Kept in a cage, not a peep of natural light, blaring heat vibrating non stop through the concrete hell without a whistle of air or a drip of water. This may sound like a horror story of an animal kept in captivity, an expose on live exports; astoundingly this is how Indigenous children in the Northern Territory are kept in juvenile detention centres.  

It begs the questions how prevalent is this treatment across the country? More than we like to know.

ABC program Four Corners aired unseen CCTV footage from the Don Dale juvenile facility in the Northern Territory just last night. The footage so disturbing, tauntingly violent and awfully confronting that Prime Minister Malcolm Turnbull has called for a Royal Commission into the mistreatment. If you haven’t seen it you can watch it horror here.

The abuse began for some of the at risk youths as young as 10, and once victimised instigated a pattern of institutionalisation. Stripped and straddled bare naked by burly men and left humiliated in isolation for days on end, a routine of sorts for some young offenders.

Away from home, trapped and tortured by a system bent on violent confrontation rather than rehabilitation.

The incidents aired last night occurred most recently 2014, the systemic abuse reaching back many years further. Although blowing up at the moment this story has been broken time and time again, but it took video footage invading plush lounge rooms across the country for anyone to take notice. Without visual proof Australians find it difficult to ascertain indigenous lives matter.

The youth of these communities are at risk, at their most vulnerable and instead of working to close the gap government actions isolate indigenous children even further. An Amnesty report in 2015 noted 70% of youth in custody in Western Australia are aboriginal. Disproportionate too weak a word for statistics like that.

In WA children are only let out on bail if they can be put into the hands of a responsible parent as deemed by the state, which in the indigenous community takes children into detention centres 53 times more than their non-aboriginal counterparts. Ripped from their homes and thrust into a system that doesn’t care for them nor understand their struggles.

The crux of the damning captures shown was six young boys held in isolation being teargassed. Handheld footage from the officers present shows a distressed 17 year old boy being poked back into his cage with a broom.

One officer threatens to “pulverise the little fucker”, in a show of utter disdain for the boy’s plight. Misconstrued as a riot when in fact it was one young man acting in utter desperation, tortured by the confinement of restriction inflicted upon him.

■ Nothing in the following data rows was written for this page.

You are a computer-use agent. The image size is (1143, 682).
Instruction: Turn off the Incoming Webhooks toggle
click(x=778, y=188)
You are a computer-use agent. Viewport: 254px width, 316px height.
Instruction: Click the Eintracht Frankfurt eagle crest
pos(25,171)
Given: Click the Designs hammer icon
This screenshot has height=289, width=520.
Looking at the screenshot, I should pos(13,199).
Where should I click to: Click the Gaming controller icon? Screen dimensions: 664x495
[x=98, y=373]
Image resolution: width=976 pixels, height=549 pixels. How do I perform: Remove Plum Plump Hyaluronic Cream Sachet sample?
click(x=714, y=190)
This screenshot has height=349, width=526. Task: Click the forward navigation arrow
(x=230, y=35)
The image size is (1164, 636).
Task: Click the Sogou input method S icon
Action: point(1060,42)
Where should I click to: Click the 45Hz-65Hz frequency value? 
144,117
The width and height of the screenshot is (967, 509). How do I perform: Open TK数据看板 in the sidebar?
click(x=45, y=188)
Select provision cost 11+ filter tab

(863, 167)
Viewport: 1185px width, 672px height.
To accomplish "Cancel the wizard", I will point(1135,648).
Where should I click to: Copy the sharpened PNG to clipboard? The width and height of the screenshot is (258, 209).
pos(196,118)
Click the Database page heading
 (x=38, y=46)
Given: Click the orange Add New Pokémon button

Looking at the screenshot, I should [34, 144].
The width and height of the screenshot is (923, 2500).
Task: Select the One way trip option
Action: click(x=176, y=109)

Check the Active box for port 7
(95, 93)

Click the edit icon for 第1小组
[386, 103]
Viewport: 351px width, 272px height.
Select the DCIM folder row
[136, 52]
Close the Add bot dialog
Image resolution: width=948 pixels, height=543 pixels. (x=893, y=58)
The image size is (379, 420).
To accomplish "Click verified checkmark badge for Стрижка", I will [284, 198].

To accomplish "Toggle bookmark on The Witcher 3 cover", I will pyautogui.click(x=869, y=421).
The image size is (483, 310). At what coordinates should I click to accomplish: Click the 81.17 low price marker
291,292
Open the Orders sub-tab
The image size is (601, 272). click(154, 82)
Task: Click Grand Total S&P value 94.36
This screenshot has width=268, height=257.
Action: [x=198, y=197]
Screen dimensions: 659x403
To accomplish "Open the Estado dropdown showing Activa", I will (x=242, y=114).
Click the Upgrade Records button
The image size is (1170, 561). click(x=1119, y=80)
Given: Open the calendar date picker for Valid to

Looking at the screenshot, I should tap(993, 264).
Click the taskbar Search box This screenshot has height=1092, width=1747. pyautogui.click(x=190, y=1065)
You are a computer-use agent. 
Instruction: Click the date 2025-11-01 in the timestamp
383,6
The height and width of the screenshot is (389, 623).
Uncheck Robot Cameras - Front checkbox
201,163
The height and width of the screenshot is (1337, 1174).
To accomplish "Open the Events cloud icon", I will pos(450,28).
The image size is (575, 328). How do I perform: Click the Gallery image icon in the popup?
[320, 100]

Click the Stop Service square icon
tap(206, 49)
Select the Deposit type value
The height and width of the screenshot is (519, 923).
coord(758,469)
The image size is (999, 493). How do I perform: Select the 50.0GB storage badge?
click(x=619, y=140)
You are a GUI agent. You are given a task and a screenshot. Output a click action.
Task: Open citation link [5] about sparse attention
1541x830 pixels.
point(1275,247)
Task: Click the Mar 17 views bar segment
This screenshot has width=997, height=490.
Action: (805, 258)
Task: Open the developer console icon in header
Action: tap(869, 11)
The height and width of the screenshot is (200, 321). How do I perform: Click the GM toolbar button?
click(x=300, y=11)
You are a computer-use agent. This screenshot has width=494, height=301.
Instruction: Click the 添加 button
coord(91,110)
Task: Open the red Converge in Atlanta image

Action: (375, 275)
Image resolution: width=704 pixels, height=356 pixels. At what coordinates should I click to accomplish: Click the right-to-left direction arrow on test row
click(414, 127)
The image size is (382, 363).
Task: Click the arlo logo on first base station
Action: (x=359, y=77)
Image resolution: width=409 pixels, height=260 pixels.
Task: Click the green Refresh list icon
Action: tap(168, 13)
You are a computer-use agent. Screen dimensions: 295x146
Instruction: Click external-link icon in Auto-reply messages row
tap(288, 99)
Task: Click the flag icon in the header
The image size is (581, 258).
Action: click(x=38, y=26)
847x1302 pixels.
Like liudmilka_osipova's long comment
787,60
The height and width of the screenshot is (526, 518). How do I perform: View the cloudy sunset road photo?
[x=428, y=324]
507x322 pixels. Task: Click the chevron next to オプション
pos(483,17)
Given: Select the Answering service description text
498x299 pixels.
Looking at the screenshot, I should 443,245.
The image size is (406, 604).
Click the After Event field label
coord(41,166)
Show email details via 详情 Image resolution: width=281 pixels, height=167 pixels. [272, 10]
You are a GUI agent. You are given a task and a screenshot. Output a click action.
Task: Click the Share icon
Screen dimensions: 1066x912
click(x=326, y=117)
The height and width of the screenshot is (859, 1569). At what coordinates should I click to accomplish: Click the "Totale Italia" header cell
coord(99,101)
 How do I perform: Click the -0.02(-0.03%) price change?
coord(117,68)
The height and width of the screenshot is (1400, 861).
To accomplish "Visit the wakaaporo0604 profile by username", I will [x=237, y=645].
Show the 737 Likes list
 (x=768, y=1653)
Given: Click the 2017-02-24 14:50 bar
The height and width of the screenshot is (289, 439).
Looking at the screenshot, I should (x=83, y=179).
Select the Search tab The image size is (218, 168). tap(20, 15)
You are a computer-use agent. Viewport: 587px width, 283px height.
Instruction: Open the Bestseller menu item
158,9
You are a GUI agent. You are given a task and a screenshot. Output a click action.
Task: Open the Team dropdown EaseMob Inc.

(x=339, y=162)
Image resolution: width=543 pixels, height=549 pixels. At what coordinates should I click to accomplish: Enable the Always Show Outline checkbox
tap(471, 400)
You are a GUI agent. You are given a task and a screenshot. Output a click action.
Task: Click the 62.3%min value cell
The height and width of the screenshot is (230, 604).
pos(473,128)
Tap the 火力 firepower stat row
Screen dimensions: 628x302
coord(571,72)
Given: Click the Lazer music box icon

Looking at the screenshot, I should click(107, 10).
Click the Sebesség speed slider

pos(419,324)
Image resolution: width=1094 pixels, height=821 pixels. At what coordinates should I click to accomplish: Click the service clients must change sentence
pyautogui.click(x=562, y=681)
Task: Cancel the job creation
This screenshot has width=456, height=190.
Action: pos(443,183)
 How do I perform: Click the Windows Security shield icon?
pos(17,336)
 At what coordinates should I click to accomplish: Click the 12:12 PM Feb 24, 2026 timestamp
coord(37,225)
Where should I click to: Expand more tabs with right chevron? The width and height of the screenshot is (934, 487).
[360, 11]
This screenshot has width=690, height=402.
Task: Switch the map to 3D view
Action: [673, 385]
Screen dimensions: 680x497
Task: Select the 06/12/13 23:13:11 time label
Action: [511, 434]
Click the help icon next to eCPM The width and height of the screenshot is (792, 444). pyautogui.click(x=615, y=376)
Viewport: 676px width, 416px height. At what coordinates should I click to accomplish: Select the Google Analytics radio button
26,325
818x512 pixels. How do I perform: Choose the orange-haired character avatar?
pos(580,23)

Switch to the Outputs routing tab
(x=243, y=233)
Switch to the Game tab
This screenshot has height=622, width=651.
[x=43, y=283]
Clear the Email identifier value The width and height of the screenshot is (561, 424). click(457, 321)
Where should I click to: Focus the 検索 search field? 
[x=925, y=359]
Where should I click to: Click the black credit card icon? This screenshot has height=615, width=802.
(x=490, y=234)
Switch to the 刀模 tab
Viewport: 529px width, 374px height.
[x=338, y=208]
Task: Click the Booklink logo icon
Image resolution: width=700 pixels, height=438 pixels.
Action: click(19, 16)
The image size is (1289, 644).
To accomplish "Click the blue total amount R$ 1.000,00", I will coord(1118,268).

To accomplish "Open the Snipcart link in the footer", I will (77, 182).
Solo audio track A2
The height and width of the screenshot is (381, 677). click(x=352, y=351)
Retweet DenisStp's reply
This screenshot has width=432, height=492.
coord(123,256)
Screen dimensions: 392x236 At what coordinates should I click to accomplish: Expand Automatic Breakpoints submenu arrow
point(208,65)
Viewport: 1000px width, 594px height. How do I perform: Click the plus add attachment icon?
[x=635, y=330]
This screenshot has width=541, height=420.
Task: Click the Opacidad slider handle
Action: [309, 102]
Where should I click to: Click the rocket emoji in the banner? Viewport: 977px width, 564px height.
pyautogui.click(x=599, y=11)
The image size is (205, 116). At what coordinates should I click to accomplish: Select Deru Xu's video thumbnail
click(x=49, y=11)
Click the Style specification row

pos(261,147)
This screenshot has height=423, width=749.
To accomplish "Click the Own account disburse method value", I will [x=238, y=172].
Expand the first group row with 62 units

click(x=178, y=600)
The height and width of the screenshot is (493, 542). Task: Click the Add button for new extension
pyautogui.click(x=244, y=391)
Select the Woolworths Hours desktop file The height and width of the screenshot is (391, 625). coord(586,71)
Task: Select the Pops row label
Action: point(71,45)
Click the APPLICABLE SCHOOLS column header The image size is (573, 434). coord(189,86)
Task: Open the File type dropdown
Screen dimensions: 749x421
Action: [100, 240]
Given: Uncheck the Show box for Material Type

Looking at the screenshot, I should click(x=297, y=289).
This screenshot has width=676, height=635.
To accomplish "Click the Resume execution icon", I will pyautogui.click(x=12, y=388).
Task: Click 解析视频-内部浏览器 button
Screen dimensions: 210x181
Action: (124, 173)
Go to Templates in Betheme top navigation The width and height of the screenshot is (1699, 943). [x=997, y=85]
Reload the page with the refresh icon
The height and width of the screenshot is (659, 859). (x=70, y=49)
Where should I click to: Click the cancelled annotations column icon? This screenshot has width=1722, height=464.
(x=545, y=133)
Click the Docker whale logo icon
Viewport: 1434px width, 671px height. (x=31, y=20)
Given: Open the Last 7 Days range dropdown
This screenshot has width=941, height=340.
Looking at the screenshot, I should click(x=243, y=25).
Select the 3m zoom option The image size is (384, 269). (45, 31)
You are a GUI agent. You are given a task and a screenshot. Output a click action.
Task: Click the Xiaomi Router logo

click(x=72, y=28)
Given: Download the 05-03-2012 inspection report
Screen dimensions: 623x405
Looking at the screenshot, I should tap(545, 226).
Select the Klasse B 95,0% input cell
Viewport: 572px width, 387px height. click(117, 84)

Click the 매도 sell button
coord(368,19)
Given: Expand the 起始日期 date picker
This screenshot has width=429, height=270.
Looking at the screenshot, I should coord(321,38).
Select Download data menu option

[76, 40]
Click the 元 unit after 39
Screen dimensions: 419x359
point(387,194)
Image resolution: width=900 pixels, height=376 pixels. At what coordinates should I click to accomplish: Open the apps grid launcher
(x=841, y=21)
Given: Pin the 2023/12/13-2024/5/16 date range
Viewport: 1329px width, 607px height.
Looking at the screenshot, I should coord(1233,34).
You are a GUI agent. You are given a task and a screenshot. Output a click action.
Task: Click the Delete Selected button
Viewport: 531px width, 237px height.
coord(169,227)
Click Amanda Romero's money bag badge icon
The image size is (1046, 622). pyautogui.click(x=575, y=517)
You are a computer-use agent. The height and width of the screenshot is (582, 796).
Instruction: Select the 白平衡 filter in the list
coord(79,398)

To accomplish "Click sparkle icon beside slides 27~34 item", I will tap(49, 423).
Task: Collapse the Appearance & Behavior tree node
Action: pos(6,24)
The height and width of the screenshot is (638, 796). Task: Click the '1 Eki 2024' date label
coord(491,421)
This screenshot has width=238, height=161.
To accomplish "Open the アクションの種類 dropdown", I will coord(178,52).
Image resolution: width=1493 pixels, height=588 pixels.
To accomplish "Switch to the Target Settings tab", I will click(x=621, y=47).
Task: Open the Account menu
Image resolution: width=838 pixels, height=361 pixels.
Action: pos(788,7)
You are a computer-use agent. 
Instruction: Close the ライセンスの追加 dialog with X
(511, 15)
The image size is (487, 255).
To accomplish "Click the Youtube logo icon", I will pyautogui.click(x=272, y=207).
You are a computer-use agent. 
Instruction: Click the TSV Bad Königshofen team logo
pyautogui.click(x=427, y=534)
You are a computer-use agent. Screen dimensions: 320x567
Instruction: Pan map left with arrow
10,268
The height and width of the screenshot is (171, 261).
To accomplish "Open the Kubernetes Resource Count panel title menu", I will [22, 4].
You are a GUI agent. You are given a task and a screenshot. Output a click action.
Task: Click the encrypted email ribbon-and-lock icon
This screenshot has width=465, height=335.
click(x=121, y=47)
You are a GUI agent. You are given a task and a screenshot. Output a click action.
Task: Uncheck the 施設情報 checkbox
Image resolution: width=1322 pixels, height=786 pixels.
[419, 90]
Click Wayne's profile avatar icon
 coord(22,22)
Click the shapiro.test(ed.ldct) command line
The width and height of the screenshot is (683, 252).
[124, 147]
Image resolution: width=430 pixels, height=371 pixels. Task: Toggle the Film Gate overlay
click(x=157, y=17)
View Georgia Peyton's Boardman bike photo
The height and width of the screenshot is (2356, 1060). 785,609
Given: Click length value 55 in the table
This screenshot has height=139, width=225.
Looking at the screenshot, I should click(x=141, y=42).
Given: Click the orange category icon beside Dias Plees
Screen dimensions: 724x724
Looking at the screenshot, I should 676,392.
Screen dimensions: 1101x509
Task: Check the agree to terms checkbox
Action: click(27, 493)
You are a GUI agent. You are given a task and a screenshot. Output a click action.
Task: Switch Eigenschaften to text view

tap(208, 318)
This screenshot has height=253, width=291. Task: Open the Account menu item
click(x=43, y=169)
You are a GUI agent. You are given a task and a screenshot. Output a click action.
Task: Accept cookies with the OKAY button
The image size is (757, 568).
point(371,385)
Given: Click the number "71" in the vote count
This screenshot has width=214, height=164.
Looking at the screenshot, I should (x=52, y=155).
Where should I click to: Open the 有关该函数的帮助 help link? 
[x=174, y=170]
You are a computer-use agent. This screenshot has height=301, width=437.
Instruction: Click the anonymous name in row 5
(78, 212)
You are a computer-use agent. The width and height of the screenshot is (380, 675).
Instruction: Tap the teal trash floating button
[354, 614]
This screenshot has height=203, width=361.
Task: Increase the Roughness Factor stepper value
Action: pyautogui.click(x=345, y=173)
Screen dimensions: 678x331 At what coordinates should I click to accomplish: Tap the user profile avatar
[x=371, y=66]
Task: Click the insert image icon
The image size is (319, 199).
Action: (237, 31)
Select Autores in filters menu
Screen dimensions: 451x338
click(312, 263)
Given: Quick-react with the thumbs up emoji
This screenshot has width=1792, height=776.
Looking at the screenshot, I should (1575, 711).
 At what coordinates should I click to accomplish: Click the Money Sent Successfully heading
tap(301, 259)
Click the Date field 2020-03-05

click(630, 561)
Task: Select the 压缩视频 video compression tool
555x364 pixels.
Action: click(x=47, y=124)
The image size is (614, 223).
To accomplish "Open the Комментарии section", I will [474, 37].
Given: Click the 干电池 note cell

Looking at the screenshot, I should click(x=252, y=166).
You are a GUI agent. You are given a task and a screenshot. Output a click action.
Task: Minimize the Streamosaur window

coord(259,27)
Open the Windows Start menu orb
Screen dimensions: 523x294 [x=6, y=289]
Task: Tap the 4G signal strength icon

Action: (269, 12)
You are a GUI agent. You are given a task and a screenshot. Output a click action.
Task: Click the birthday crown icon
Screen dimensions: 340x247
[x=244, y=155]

Supplies gathered from the adult prison and overseen by the head of Correctional Services in the Territory are thrust upon six boys in total. Prison dogs, shackles, tear gas, restraint chairs reminiscent of medieval torture and the unlawful transfer of minors to an adult prison for the night compound into a night of utter terror for the teenagers. Away from home, trapped and tortured by a system bent on violent confrontation rather than rehabilitation.

The US Black Lives Matter has migrated here with Indigenous-Australians joining rallies from Perth to Melbourne just last week.  Resonating with the indigenous community in the face of these injustices across welfare, education, access to services and incarceration; although on our screens today they face the reality with every glance in the mirror.

There is a network of support services working to protect children, The Commonwealth has a Children’s Commissioner in each state and a national Children’s Commissioner. The NT Children’s Commission issued a media release in September 2015 addressing the incidents featured on last night’s program.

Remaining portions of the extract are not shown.